Producciones con gasto altamente localizado en España
El Art. 36 exige que al menos el 50% del gasto se realice en España. Los documentales suelen superar este porcentaje con facilidad, ya que la mayor parte de su estructura (equipo técnico, rodaje, postproducción) se concentra en territorio nacional.
Procedimientos más ágiles y seguros
Los procesos de certificación, documentación y registro suelen ser más rápidos y directos en documentales, reduciendo tiempos e incertidumbres para los financiadores.
Cómo pueden participar las empresas mediante modelos de Tax Equity
Inversión financiera regulada (Art. 39.7)
La empresa realiza una aportación económica formalizada mediante un contrato de financiación, cuyo objetivo es cubrir parte del coste de producción del documental y permitir al financiador aplicar la deducción fiscal correspondiente.
Participación como financiador sin asumir la producción
En este modelo, la empresa no interviene en decisiones creativas ni en la gestión del proyecto. Toda la producción es ejecutada por la productora calificada, que gestiona:
- certificaciones;
- registro de la obra;
- documentación fiscal;
- control del gasto elegible.
Documentación necesaria
Para que el modelo funcione correctamente, la productora debe facilitar:
- certificado de obra audiovisual española;
- inscripción en el registro oficial;
- documentación que acredita el gasto realizado en España;
- memoria económica;
- contratos debidamente redactados según la normativa.
Ventajas para empresas, pymes y autónomos
Ahorro fiscal directo y regulado
El incentivo está definido en la ley y ofrece un retorno fiscal claro, siempre que se cumplan los requisitos establecidos.
Inversión social y cultural con impacto real
Los documentales tienen un peso cultural significativo y pueden representar causas sociales, históricas o educativas, lo que añade un valor intangible positivo a la empresa que participa.
Acceso sencillo gracias a productoras calificadas
Las productoras especializadas en documentales, ya calificadas y con experiencia en proyectos certificados, permiten que empresas pequeñas participen sin dificultades. Este acompañamiento reduce riesgos y simplifica todo el proceso.
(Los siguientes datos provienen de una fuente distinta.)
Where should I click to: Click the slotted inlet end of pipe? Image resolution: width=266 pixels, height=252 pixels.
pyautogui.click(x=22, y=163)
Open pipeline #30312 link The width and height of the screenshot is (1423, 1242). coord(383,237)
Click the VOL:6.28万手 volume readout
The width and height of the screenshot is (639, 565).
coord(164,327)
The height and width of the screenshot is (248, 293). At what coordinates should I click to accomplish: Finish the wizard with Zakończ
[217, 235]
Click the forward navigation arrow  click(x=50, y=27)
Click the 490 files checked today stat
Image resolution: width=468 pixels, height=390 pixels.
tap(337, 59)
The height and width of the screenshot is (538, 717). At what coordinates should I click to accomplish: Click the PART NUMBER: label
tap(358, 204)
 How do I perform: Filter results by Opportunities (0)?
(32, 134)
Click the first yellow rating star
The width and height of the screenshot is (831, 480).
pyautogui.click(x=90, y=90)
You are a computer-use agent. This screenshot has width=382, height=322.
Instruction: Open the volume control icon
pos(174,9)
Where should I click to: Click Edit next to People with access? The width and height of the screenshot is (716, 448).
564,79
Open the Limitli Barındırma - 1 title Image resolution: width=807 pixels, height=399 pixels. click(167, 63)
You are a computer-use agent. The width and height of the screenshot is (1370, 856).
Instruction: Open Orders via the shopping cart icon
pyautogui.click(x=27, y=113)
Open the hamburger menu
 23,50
Caso ilustrativo: cómo funciona un modelo de Tax Equity en un documental
Una pyme decide participar en la financiación de un documental cultural. La productora calificada estructura la financiación mediante un contrato Art. 39.7, ejecuta la producción, certifica la obra, registra el proyecto y entrega al financiador toda la documentación acreditativa del gasto.
Al presentar el Impuesto sobre Sociedades, la empresa aplica la deducción fiscal correspondiente, generada conforme al Art. 36 LIS. Todo el proceso se desarrolla dentro del marco legal, sin necesidad de que la empresa asuma tareas de producción.
Conclusión: una oportunidad para impulsar cultura y optimizar la fiscalidad empresarial
El Tax Equity Cultural en España abre la puerta a que empresas de todos los tamaños —incluidas pymes y autónomos— puedan invertir en documentales y beneficiarse de una deducción fiscal regulada, transparente y segura. Gracias a la estructura legal del Art. 36 y 39.7 LIS y al trabajo de productoras calificadas, este modelo se ha convertido en una de las vías más accesibles y eficientes para impulsar proyectos culturales y optimizar la fiscalidad empresarial.